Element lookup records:
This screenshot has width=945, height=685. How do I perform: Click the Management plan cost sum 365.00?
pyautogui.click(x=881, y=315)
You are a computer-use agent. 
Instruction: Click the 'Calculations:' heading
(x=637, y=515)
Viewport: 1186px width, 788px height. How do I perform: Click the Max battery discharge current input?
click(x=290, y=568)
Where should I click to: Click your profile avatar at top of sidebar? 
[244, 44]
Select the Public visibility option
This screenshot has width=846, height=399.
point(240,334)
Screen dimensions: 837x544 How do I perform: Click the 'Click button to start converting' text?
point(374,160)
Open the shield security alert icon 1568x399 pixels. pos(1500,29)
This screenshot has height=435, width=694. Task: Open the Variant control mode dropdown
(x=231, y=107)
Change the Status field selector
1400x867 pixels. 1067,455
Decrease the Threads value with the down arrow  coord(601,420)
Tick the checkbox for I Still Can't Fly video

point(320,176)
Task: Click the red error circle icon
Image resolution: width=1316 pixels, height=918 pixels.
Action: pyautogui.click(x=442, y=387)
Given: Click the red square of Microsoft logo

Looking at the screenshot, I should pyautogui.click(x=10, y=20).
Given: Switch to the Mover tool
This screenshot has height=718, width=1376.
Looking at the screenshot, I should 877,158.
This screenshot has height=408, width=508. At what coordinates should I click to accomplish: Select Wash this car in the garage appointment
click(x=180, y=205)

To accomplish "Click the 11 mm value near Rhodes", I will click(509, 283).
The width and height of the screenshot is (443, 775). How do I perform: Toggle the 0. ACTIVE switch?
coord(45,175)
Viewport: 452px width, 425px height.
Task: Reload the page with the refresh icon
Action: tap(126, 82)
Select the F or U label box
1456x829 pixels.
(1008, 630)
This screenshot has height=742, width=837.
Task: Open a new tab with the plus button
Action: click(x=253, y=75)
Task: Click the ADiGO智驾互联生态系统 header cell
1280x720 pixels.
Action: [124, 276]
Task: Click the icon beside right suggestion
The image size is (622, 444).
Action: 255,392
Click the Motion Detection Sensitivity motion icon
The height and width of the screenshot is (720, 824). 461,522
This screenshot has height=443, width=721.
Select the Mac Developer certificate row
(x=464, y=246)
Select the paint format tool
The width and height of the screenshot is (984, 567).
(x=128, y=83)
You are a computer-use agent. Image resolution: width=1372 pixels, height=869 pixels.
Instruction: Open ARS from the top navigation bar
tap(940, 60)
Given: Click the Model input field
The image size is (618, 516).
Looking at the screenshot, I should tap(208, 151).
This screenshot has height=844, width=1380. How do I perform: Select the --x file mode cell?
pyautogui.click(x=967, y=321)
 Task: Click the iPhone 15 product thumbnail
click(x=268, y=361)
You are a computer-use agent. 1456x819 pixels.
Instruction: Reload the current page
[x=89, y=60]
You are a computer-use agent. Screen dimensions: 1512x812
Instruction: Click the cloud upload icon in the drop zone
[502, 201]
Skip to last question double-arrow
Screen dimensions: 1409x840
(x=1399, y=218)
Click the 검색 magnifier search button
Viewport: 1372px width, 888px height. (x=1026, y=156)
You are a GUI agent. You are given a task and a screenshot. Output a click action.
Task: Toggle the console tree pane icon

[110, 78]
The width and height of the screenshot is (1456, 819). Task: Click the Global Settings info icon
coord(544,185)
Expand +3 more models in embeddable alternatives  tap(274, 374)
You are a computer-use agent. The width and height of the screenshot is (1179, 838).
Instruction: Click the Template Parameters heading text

PROBLEM DESCRIPTION:
Rewrite the lines above with "Instruction:" swapped for "Goal:" everywhere it occurs, changing nothing else.

SOLUTION FOR THIS TASK:
This screenshot has width=945, height=685. How do I perform: Click the Management plan cost sum 365.00?
pyautogui.click(x=881, y=315)
You are a computer-use agent. 
Goal: Click the 'Calculations:' heading
(x=637, y=515)
Viewport: 1186px width, 788px height. How do I perform: Click the Max battery discharge current input?
click(x=290, y=568)
Where should I click to: Click your profile avatar at top of sidebar? 
[244, 44]
Select the Public visibility option
This screenshot has width=846, height=399.
point(240,334)
Screen dimensions: 837x544 How do I perform: Click the 'Click button to start converting' text?
point(374,160)
Open the shield security alert icon 1568x399 pixels. pos(1500,29)
This screenshot has height=435, width=694. Task: Open the Variant control mode dropdown
(x=231, y=107)
Change the Status field selector
1400x867 pixels. 1067,455
Decrease the Threads value with the down arrow  coord(601,420)
Tick the checkbox for I Still Can't Fly video

point(320,176)
Task: Click the red error circle icon
Image resolution: width=1316 pixels, height=918 pixels.
Action: pyautogui.click(x=442, y=387)
Given: Click the red square of Microsoft logo

Looking at the screenshot, I should pyautogui.click(x=10, y=20).
Given: Switch to the Mover tool
This screenshot has height=718, width=1376.
Looking at the screenshot, I should 877,158.
This screenshot has height=408, width=508. At what coordinates should I click to accomplish: Select Wash this car in the garage appointment
click(x=180, y=205)

To accomplish "Click the 11 mm value near Rhodes", I will click(509, 283).
The width and height of the screenshot is (443, 775). How do I perform: Toggle the 0. ACTIVE switch?
coord(45,175)
Viewport: 452px width, 425px height.
Task: Reload the page with the refresh icon
Action: tap(126, 82)
Select the F or U label box
1456x829 pixels.
(1008, 630)
This screenshot has height=742, width=837.
Task: Open a new tab with the plus button
Action: click(x=253, y=75)
Task: Click the ADiGO智驾互联生态系统 header cell
1280x720 pixels.
Action: [124, 276]
Task: Click the icon beside right suggestion
The image size is (622, 444).
Action: 255,392
Click the Motion Detection Sensitivity motion icon
The height and width of the screenshot is (720, 824). 461,522
This screenshot has height=443, width=721.
Select the Mac Developer certificate row
(x=464, y=246)
Select the paint format tool
The width and height of the screenshot is (984, 567).
(x=128, y=83)
You are a computer-use agent. Image resolution: width=1372 pixels, height=869 pixels.
Goal: Open ARS from the top navigation bar
tap(940, 60)
Given: Click the Model input field
The image size is (618, 516).
Looking at the screenshot, I should tap(208, 151).
This screenshot has height=844, width=1380. How do I perform: Select the --x file mode cell?
pyautogui.click(x=967, y=321)
 Task: Click the iPhone 15 product thumbnail
click(x=268, y=361)
You are a computer-use agent. 1456x819 pixels.
Goal: Reload the current page
[x=89, y=60]
You are a computer-use agent. Screen dimensions: 1512x812
Goal: Click the cloud upload icon in the drop zone
[502, 201]
Skip to last question double-arrow
Screen dimensions: 1409x840
(x=1399, y=218)
Click the 검색 magnifier search button
Viewport: 1372px width, 888px height. (x=1026, y=156)
You are a GUI agent. You are given a task and a screenshot. Output a click action.
Task: Toggle the console tree pane icon

[110, 78]
The width and height of the screenshot is (1456, 819). Task: Click the Global Settings info icon
coord(544,185)
Expand +3 more models in embeddable alternatives  tap(274, 374)
You are a computer-use agent. The width and height of the screenshot is (1179, 838).
Goal: Click the Template Parameters heading text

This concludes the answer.